Notably, one of the genes that were down-regulated both in vitro and in vivo was survivin, which is one of only four recognized transcriptomes (genes selectively expressed in human tumors but undetectable or found at very low levels in normal tissue isolated from the same organ; ref. 22). We therefore analyzed the transcription of survivin pathway-associated genes following in vitro SN-38 (Fig. 4) and in vivo CPT-11 (Fig. 5) exposure and found that all were down-regulated both in vitro and in vivo. Some differences were observed between the two patients (Fig. 5), notably with regard to the degree of down-regulation of serine/threonine kinase 12 transcription and the duration of down-regulation of the other genes. The observed differences may reflect interpatient variability and/or different doses received (10 versus 15 mg/m2).

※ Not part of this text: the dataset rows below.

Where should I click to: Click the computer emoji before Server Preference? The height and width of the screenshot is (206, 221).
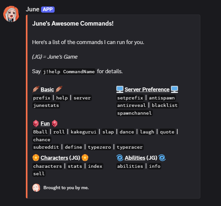tap(120, 89)
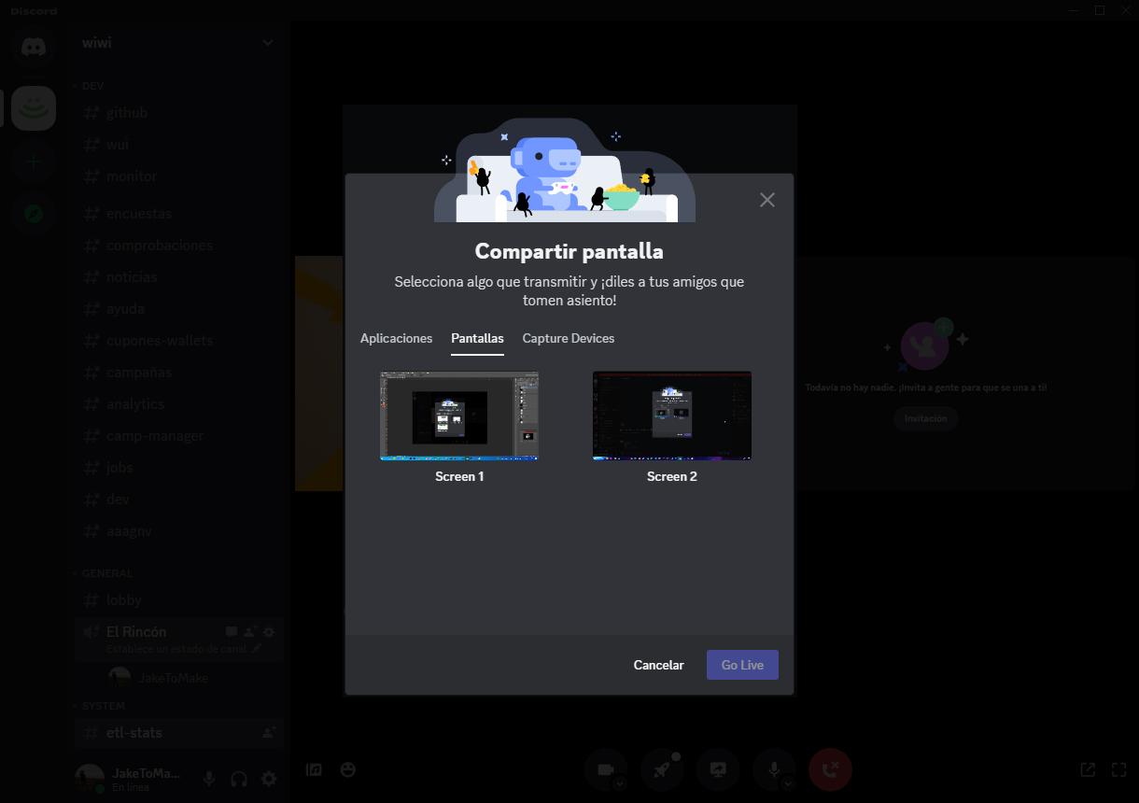
Task: Click the Add a Server plus icon
Action: [34, 162]
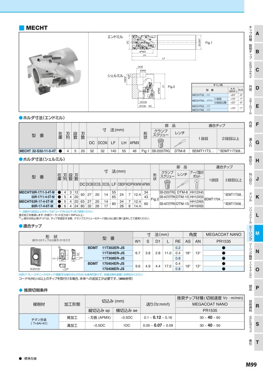
Task: Click the stock dot for MECHT 32-S32-11-5-4T
Action: tap(60, 151)
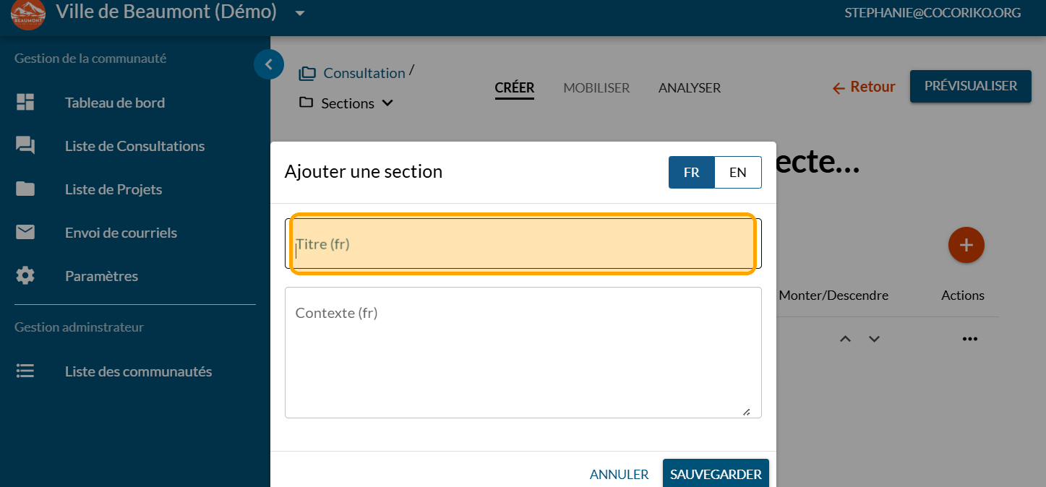Click the orange plus add button

pos(966,245)
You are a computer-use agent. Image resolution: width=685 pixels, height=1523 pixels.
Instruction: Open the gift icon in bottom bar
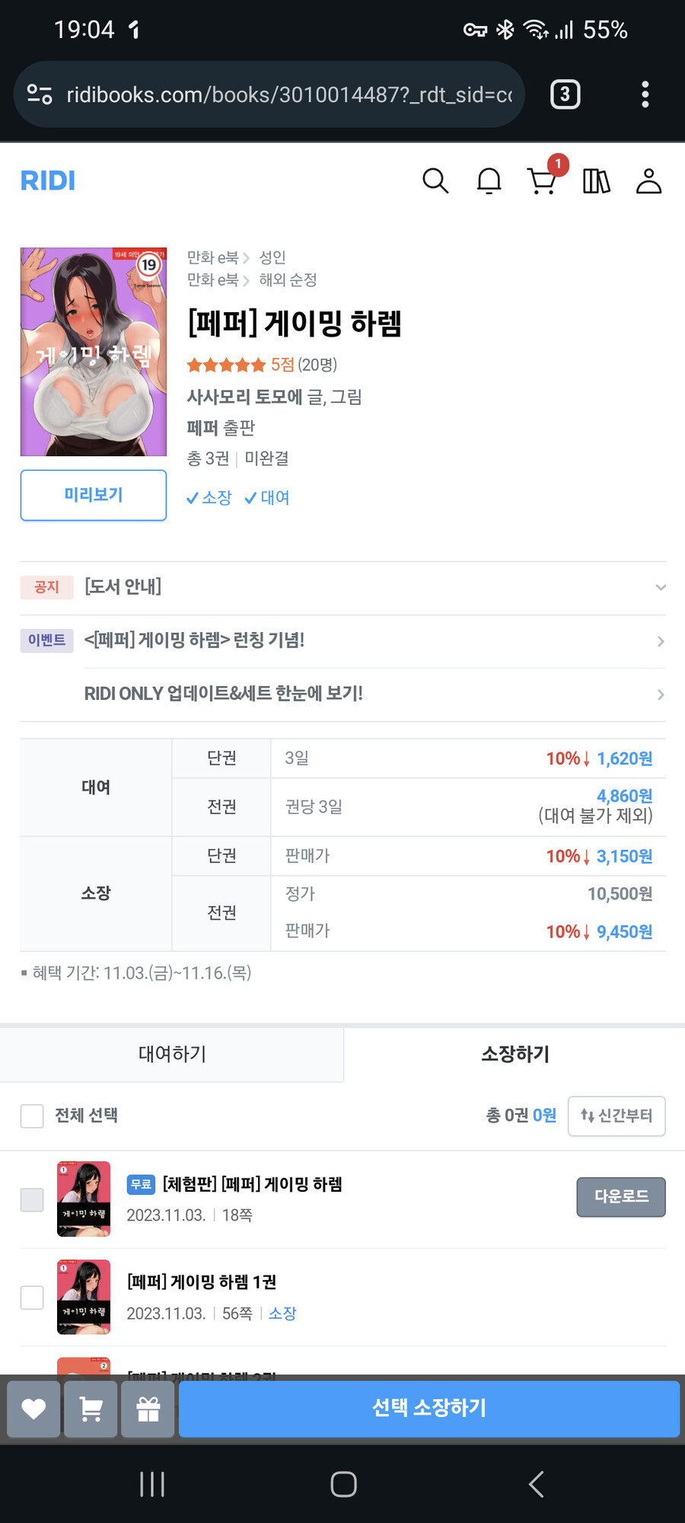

Nevertheless, the data in Figs. 4 and 5 show compelling similarities in the kinetic changes in transcription of genes in this specific biological pathway in vitro and in vivo.
Validation Using Real-time Quantitative Reverse Transcription-PCR
mRNA expression of representative down-regulated (survivin) and up-regulated (TNFSF9) genes in HL60 cells as detected by microarray analysis was validated by quantitative reverse transcription-PCR. Expression levels were determined 6 hours following a 2-hour exposure to 0, 0.1, 0.3, or 1.0 μmol/L SN-38 and are presented as ratios to the endogenous β-actin control. The data in Table 7 confirm the SN-38-induced changes in expression levels as observed with the microarray studies. However, whereas no appreciable dose-dependent effects in extent of the changes were observed with the microarray studies, the reverse transcription-PCR results did show a dose-dependent effect, indicating that the latter has a superior quantitative detection sensitivity.
SN-38 concentration (μmol/L) . | Survivin/β-actin, mean ± SD (×10−3) . | Fold change compared with control . | TNFSF9/β-actin, mean ± SD (×10−3) . | Fold change compared with control . |
---|---|---|---|---|
0 | 269.58 ± 17.70 | 1 | 12.09 ± 1.48 | 1 |
0.1 | 187.44 ± 9.15 | 0.7 | 20.13 ± 3.33 | 1.7 |
0.3 | 151.53 ± 6.84 | 0.56 | 26.25 ± 3.96 | 2.2 |
1.0 | 135.80 ± 15.70 | 0.50 | 43.31 ± 3.16 | 3.6 |
SN-38 concentration (μmol/L) . | Survivin/β-actin, mean ± SD (×10−3) . | Fold change compared with control . | TNFSF9/β-actin, mean ± SD (×10−3) . | Fold change compared with control . |
---|---|---|---|---|
0 | 269.58 ± 17.70 | 1 | 12.09 ± 1.48 | 1 |
0.1 | 187.44 ± 9.15 | 0.7 | 20.13 ± 3.33 | 1.7 |
0.3 | 151.53 ± 6.84 | 0.56 | 26.25 ± 3.96 | 2.2 |
1.0 | 135.80 ± 15.70 | 0.50 | 43.31 ± 3.16 | 3.6 |
NOTE: Each value is presented as the mean ± SD of triplicate experiments.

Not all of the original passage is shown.